シリアのアサド大統領は軍事介入が「中東地域の戦争招く」と警告

2013.09.03 Tue posted at 11:53 JST

(CNN) オバマ米政権が対シリア軍事介入の構えを示していることに対し、アサド・シリア大統領は2日、同国が攻撃を受ければ中東地域の戦争を招く恐れがあると警告した。

アサド大統領は仏紙フィガロとのインタビューで「中東という火薬庫に火が近づいている」と述べ、シリアが攻撃を受けた場合は「火薬庫が爆発して事態が制御不能となり、混乱と過激思想が広がるだろう」と主張した。

米国はアサド政権が8月21日、首都ダマスカス近郊で化学兵器により住民ら1400人以上を殺害したとの見解を根拠に、軍事介入へ向けた検討を進めている。オバマ大統領は先週、武力行使に踏み切る前に議会の承認を得ると表明。議会での採決は休会明けの9日以降に行われる見通しだ。

オバマ大統領は2日、ホワイトハウスで上院軍事委員会の共和党重鎮、マケイン、グラハム両議員と会談した。かねて対シリア攻撃を主張してきたマケイン議員は会談後、「アサド政権の能力を低下させるのと同時に反体制派武装組織、自由シリア軍の能力を強化する作戦が立案されつつある」と述べ、作戦を支持する立場を示唆した。同議員は「オバマ大統領の提案が議会で否決されれば、米国と米大統領の信用は失墜する」とも強調した。

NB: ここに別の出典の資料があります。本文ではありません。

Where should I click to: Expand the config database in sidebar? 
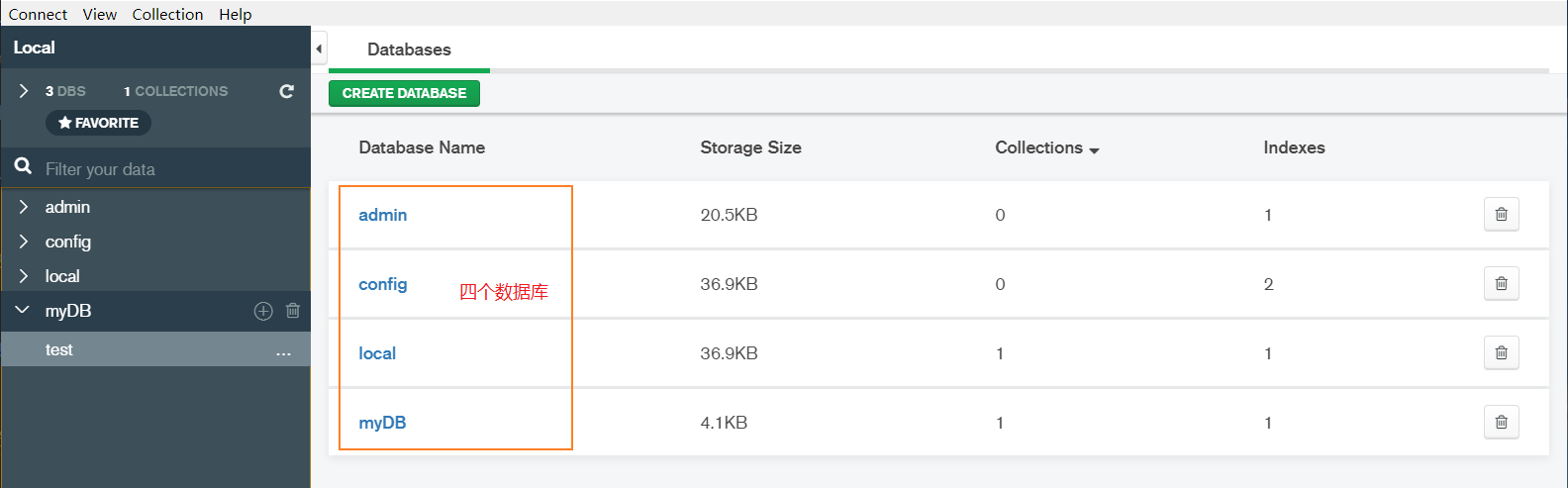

ケリー米国務長官は同日、民主党議員との電話会議で軍事介入への賛同を求めた。ケリー長官はこの中で、トルコとサウジアラビア、アラブ首長国連邦(UAE)から米軍による軍事施設の使用を認めるとの申し出があったと述べ、他国もこれに続くだろうとの見通しを示した。また、シリアでは軍事介入の見通しが強まったことを受け、政府軍から約100人が離反していると語った。

シリア首都ダマスカス近郊で衝突が続く

しかし米議員らの間では党を問わず武力行使に慎重な意見も根強い。ダマスカス近郊で化学兵器を使用したのはアサド政権側だとする米政府の見解を、米国民が懐疑視しているとの指摘もある。

北大西洋条約機構(NATO)のラスムセン事務総長は2日、シリアでの化学兵器使用には「国際社会による断固たる対応」が必要だと述べた。一方で、NATOとしては加盟国トルコがシリアから攻撃された場合に備えてミサイルを配備しているものの、軍事介入などの対応は「各国が個別に決めることだ」と明言した。

英国では先週、対シリア軍事介入に関する議案が議会で否決された。フランスは米国とともに行動する構えだが、単独介入の可能性は否定している。

シリアのアサド政権と近い関係にあるロシアの議会は2日、米議員らに軍事介入の否決を呼び掛けるため、ワシントンへ議員代表団を派遣する方針を示した。